All of us who knew Billy (William J.) Abraham (1947-2021) were stunned last week when we received the grievous news of his death. Since then, I have read several moving remembrances. Some of Billy’s seminary and graduate students have written eloquently. I was not one of his students, but nonetheless want to add my little contribution to what no doubt will be a massive body of such offerings. I learned so much from him.
My first encounter with Billy was an embarrassing one. I am pretty good at sticking my foot in my mouth and I did so on this occasion. (I’m sure Billy is glad he does not have to hear me tell this story one more time.) It was 1988 and I was moving from pastoral ministry into a graduate program that involved a role as Teaching Fellow in United Methodist Studies. This task sent me to a workshop at Duke Divinity School, with other teachers of United Methodist studies. As I recall, there were maybe 20 or so of us, along with a handful of professors from Duke and elsewhere.
I was absolutely as green as grass, not long out of seminary, and my exposure to scholars in Wesleyan and Methodist studies at that point had been limited to taking, as a seminary student, the very courses I was about to start teaching. During this workshop, I kept hearing people refer to Billy Abraham. I finally asked, with complete, open-faced naivete, “Is this Billy Abraham published?” “Oh, my, yes,” responded Professor Tom Langford, who was leading that particular session. “This Billy Abraham” was sitting in the very room where I had uttered the question.
I, of course, apologized profusely to him at my first opportunity. He was entirely gracious, no offense taken. He probably got a chuckle out of the moment. I determined then and there that I was going to read everything of Billy Abraham’s that I could get my hands on.
It started with Divine Revelation and the Limits of Historical Criticism and his just earlier The Inspiration of Holy Scripture. Divine Revelation urged me down a lifelong path of thinking about the philosophical questions related to historiography (thinking about how we think about history) and its relationship to theology. My reading continued with The Logic of Evangelism, Waking from Doctrinal Amnesia, and Aldersgate and Athens: John Wesley and the Foundations of Christian Belief. And others.

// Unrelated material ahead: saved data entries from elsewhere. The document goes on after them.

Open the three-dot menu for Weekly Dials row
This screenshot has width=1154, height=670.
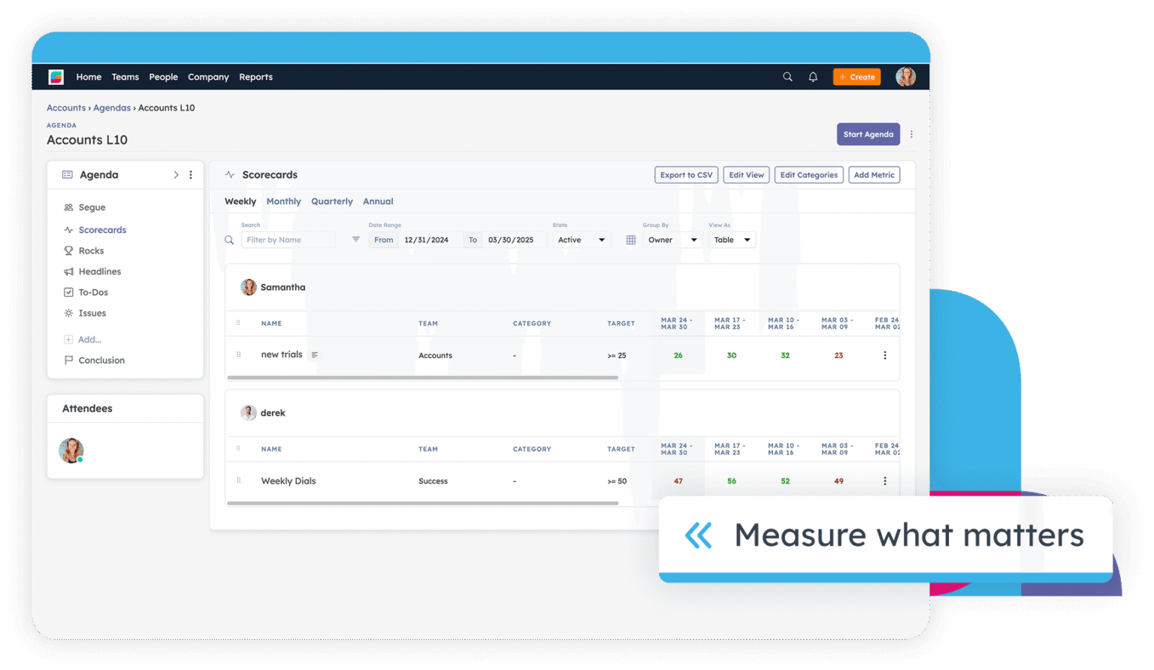(x=884, y=481)
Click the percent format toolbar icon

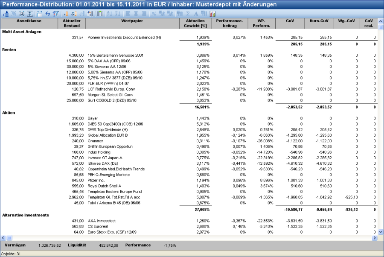tap(154, 13)
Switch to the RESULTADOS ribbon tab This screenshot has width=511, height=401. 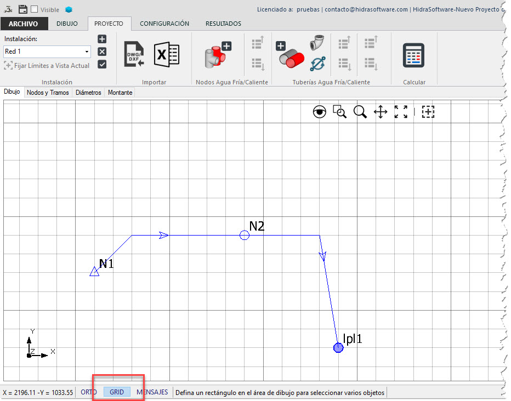[x=223, y=24]
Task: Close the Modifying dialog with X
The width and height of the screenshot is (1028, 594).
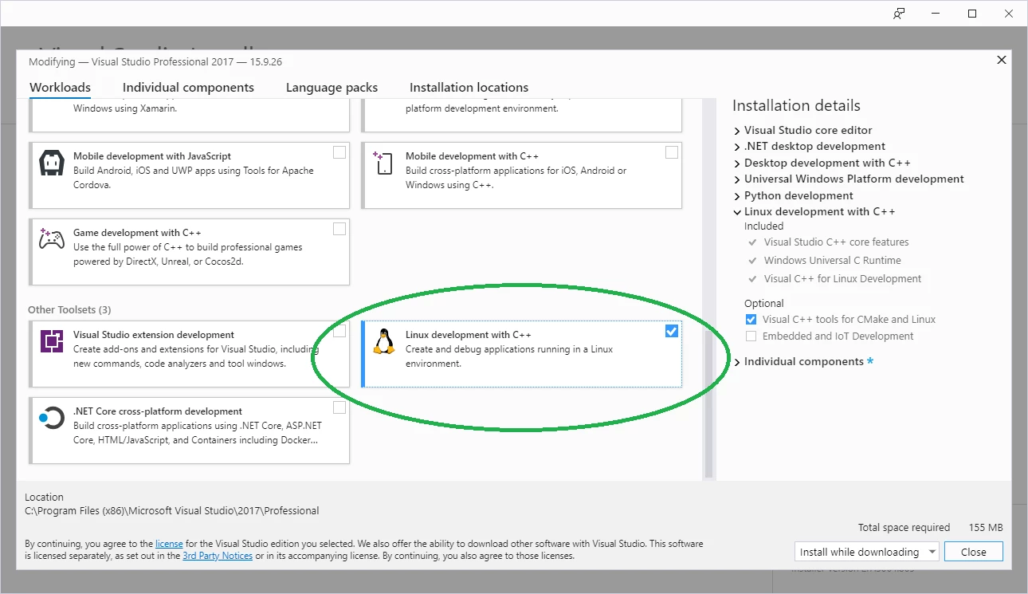Action: (x=1002, y=60)
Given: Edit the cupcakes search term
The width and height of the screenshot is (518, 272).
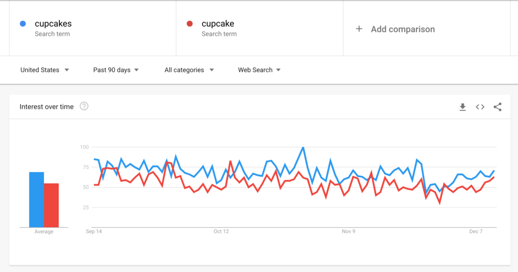Looking at the screenshot, I should pos(53,24).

Billy wrote too voluminously for me to keep up with him. I have read some of his first volume on divine action. By God’s grace, I will get to all four volumes. His Canon and Criterion, as others have said, may be his most prodigious of many prodigious works. I have read it, but only half-digested it. His opening and closing chapters in Canonical Theism have fed my imagination. One book I have read several times is his Crossing the Threshold of Divine Revelation. I recommend it to any who has questions or doubts about the intellectual legitimacy of believing in divine speech and disclosure. These books of Billy’s have made me think. Hard. And think well, I hope, but certainly better than I would have thought otherwise.
It wasn’t only what Billy wrote. It was what he mentioned that he had read, sometimes the works of professors that he had had. I would not have read Basil Mitchell – and I’m so thankful I have done – without Billy’s testimony. Mitchell’s book on the justification of religious belief I highly recommend.
A few personal experiences with Billy: again, I defer to those of his students who are giving us such shining testimonies of his commitment to his students. I really got to know Billy more personally through academic conferences (and after hours with a gaggle of Billy’s friends over a pint at an Oxford pub) and then, once I had gone to SMU as university chaplain, through conversations in his other office at La Madaleine just off campus.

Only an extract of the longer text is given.